PPT, however, knows what the violation was. In 2021, the watchdog filed an ethics complaint to the EPA after Mr. Goffman seemed to engage in an improper contact with his former employer, appearing to exert his influence to arrange a high-level meeting with agency personnel and former colleagues at Harvard. Ethics agreements forbid federal government employees from participating in certain matters involving their former employer(s). Two short weeks after signing his ethics agreement, Mr. Goffman, by his own admission, improperly responded to an email from Harvard by urging his subordinates to take a meeting instead of immediately recusing himself from the matter.
But that was just the tip of the iceberg. Documents obtained by PPT via Freedom of Information Act (FOIA) requests reveal extensive communications between Harvard officials, students, and faculty and Mr. Goffman. EPA records further reveal that five individuals with ties to Harvard who directly contacted Mr. Goffman were subsequently hired at EPA, sometimes within his office. Interestingly, when he joined the Biden administration in 2021, Mr. Goffman, was obliged to sell likely hundreds of thousands of dollars of stock in companies involved in oil, coal, and other fossil fuels.

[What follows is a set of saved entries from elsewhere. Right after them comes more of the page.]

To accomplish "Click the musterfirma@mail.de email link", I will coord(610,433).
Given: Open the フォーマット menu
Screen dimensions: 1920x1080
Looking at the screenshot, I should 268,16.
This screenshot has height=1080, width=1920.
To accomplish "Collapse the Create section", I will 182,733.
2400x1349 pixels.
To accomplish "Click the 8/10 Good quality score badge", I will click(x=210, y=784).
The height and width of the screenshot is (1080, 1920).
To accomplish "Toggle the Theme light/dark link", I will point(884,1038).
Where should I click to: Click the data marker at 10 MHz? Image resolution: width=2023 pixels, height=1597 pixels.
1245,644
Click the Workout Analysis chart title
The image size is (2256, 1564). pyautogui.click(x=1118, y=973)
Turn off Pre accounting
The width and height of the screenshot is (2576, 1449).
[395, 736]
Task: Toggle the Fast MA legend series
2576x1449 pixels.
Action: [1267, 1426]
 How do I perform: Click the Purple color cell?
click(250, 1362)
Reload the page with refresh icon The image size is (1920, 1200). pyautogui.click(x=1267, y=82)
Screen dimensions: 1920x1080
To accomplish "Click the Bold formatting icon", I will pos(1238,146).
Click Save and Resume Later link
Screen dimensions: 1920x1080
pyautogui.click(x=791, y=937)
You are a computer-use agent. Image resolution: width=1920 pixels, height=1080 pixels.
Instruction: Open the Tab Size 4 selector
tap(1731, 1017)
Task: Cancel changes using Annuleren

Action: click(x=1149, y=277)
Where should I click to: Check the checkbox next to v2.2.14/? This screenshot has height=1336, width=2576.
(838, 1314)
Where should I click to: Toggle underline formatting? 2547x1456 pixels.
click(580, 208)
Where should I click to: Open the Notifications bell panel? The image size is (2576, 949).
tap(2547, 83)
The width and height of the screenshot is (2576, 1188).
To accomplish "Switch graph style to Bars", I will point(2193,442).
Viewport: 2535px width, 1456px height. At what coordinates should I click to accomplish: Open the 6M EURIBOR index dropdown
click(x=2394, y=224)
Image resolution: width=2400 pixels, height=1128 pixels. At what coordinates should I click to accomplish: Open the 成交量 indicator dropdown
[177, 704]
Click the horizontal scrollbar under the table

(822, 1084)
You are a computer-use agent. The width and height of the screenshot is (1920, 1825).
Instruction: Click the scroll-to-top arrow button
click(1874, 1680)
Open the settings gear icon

Goffman’s apparent ethical lapses also placed career EPA ethics officials in uncomfortable situations. FOIA records reveal the ethics office seeming to work to minimize the severity of incidents and handling Goffman with kid gloves, deeming his contact with his former employer a “minor pledge violation,” and nothing more than an “oops [that] occurred.” This was after the ethics office helped to “unring the bell” of the action at the heart of PPT’s first complaint, one that Mr. Goffman admitted, “my recusal bars me from.” Unfortunately such actions seem to have become far too common at an EPA that has become synonymous with the ‘revolving door’ between government and private sector entities involved with the government.
“The Biden Administration came into office vowing to be the most ethical in history, but that high bar seems to be far too difficult for its EPA to clear,” PPT Director Michael Chamberlain stated. “This is certainly not helped when some of its most powerful officials take a lax attitude and ethics officials give them the kid glove treatment. It looks like simply one more reason the American public’s trust in government has virtually evaporated.”